EXERCISE PASSAGE »
____

So - this past weekend The Management (Ange) and I set off for mid Wales in the UK to attend a composting toilet course at CAT - the Centre for Alternative Technology. No shit - there is a course on composting toilets.
You may be thinking - 'but you guys make toilets - why would you go on the course?' Well we make our toilets but these amazing folks look at lots of different toilets, user dynamics, group dynamics, what works on big scales, small scales, but most importantly what doesn't work. One of the points was that water toilets are here and for the foreseeable future here to stay. It's an amazing infrastructure that engineers have built and frankly it is awesome to flush and forget. So the CAT work with 'no flush' as well as 'low flush' tech (as low as 4 litres a flush! 🤯)
The Centre for Alternative Technology is an awesomely inspiring place. Founded in 1973 on a disused slate quarry in Mid Wales, CAT has evolved from a community to a visitor centre to an educational charity specialising in sharing practical solutions for sustainability. To a cold, hard-nosed numbers person like me, its ideals initially sound too good to be true even and wishy-washy. But in reality it really is that simple - inspire and educate people. That's where the amazing community of people make it what it is.
CAT’s mission is to inspire, inform and enable humanity to respond to the climate and biodiversity emergency.
On the course for composting toilets, conversations between the course instructor Fin - an amazing person with a natural capability to facilitate conversation - and the group participants was varied and diverse. Participants' interests ranged from urban use cases, allotments, water conservation to off-grid & forest based applications... and of course the van crew! Topics ranged from composting toilets, design, usage and pathogen management to tomoato seeds (which need to pass through the gut to germinate - so almost always appear in compost!) to land usage, to green energy from biofuel - check out Drax here for an eye opening insight... and if that's not enough this letter to the EU... Sooo much of this was new to me...
But we digress...
The Center for Alternative technology is the kind of place that opens your eyes to amazing ideas. So many amazing ideas are here that course participants were asking - what was the name of that thing again it seems fricking awesome - why haven't I heard of it before? (it's called an Aquatron) Then there's the pushing of boundaries in general - like the huge 7.2m (23.6ft) rammed earth wall in the Wise building.
Those little contraptions on the doors to the composting toilet pits are fly traps.
Coming away from the course, I was inspired at how awesome composting is and could still be if we could scale it. How we have the low-energy solutions now (aquatron!) if only regulation were able to keep up with what was really needed for survival.
Luckily I know where there's a load of super smart people to work with to help make this shit happen!

____

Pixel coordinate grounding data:
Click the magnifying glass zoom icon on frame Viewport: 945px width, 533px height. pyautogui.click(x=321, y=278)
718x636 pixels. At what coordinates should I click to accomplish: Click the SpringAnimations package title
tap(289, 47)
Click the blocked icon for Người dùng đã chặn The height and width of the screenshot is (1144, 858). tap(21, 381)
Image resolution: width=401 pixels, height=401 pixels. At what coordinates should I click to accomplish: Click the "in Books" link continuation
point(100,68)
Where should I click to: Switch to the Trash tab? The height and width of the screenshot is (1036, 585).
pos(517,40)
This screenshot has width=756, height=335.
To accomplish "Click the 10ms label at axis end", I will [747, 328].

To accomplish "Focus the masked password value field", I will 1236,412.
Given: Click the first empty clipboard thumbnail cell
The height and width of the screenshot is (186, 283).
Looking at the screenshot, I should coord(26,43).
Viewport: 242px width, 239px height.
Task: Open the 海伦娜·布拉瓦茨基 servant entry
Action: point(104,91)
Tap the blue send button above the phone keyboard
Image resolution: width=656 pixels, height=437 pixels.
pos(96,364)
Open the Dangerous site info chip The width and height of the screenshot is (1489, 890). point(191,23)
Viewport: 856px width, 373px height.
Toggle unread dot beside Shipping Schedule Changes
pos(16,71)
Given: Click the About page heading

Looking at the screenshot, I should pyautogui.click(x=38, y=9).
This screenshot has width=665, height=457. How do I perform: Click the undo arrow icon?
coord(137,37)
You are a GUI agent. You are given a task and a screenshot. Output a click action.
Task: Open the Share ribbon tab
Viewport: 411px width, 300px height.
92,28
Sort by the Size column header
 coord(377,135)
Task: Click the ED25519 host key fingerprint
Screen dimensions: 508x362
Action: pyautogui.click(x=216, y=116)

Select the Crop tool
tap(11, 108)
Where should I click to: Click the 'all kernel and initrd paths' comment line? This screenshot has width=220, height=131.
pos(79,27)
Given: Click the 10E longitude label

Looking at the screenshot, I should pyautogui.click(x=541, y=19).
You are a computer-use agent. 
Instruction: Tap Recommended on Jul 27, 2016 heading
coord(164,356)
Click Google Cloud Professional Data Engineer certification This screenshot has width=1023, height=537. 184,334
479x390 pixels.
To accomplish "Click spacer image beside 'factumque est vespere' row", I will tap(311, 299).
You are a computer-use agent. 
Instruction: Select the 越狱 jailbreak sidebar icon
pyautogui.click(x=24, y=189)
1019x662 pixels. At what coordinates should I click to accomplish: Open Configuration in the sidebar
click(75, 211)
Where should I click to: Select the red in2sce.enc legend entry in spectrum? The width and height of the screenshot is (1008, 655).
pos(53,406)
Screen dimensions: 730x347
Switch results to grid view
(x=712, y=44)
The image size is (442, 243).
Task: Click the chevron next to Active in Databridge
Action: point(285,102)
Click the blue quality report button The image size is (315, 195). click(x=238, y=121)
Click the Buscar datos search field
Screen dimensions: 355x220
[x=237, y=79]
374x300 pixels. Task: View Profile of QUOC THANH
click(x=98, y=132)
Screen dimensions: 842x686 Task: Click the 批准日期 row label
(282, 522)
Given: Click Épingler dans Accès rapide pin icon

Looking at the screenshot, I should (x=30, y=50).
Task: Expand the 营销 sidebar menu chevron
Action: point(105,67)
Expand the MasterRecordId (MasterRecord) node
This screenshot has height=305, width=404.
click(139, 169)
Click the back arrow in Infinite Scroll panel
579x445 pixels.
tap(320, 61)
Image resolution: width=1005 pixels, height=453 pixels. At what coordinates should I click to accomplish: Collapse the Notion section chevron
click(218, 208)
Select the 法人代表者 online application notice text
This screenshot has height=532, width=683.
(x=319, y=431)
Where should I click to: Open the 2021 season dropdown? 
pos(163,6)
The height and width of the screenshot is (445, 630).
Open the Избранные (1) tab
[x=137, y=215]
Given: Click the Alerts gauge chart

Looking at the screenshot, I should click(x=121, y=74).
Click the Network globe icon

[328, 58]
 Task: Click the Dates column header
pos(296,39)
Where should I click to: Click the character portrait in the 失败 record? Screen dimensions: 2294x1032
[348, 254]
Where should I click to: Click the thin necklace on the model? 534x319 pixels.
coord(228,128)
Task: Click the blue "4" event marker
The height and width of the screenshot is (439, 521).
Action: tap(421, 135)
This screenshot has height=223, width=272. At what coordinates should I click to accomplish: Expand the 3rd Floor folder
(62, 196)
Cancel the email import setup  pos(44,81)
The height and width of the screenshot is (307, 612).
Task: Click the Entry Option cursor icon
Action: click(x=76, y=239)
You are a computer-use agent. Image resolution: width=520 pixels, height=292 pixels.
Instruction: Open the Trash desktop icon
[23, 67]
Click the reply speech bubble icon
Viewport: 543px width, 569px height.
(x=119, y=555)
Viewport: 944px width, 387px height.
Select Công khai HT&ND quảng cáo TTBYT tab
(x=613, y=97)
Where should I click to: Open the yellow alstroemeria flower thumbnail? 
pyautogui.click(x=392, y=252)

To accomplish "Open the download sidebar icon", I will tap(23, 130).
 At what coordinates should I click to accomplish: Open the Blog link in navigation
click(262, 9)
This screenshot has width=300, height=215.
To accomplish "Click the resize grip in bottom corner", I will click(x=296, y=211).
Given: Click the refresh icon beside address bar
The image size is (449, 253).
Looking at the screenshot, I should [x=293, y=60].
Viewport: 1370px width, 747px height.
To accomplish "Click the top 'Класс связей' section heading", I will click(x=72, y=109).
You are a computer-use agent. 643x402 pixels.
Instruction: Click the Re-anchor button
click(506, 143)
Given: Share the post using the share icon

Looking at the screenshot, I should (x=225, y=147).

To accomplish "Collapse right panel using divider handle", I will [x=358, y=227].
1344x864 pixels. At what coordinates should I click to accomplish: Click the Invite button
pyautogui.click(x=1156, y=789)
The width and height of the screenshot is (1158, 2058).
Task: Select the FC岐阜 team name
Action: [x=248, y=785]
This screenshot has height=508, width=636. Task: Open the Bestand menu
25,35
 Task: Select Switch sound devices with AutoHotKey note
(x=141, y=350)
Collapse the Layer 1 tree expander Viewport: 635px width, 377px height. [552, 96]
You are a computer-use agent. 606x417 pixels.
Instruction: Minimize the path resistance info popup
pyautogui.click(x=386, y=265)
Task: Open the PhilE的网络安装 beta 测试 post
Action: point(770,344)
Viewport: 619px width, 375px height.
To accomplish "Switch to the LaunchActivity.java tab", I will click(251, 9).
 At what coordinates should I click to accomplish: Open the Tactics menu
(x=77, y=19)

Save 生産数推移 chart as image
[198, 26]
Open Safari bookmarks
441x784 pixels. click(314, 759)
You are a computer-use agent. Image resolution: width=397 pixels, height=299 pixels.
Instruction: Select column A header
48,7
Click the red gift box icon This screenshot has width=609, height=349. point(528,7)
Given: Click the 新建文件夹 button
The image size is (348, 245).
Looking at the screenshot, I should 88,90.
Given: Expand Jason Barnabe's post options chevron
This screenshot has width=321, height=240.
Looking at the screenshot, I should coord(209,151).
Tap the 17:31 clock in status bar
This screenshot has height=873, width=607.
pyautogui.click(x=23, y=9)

____

Please answer from the post about the composting toilet course: in what year, and on what kind of site, was the Centre for Alternative Technology founded?

RESULT BELOW » It was founded in 1973 on a disused slate quarry in Mid Wales.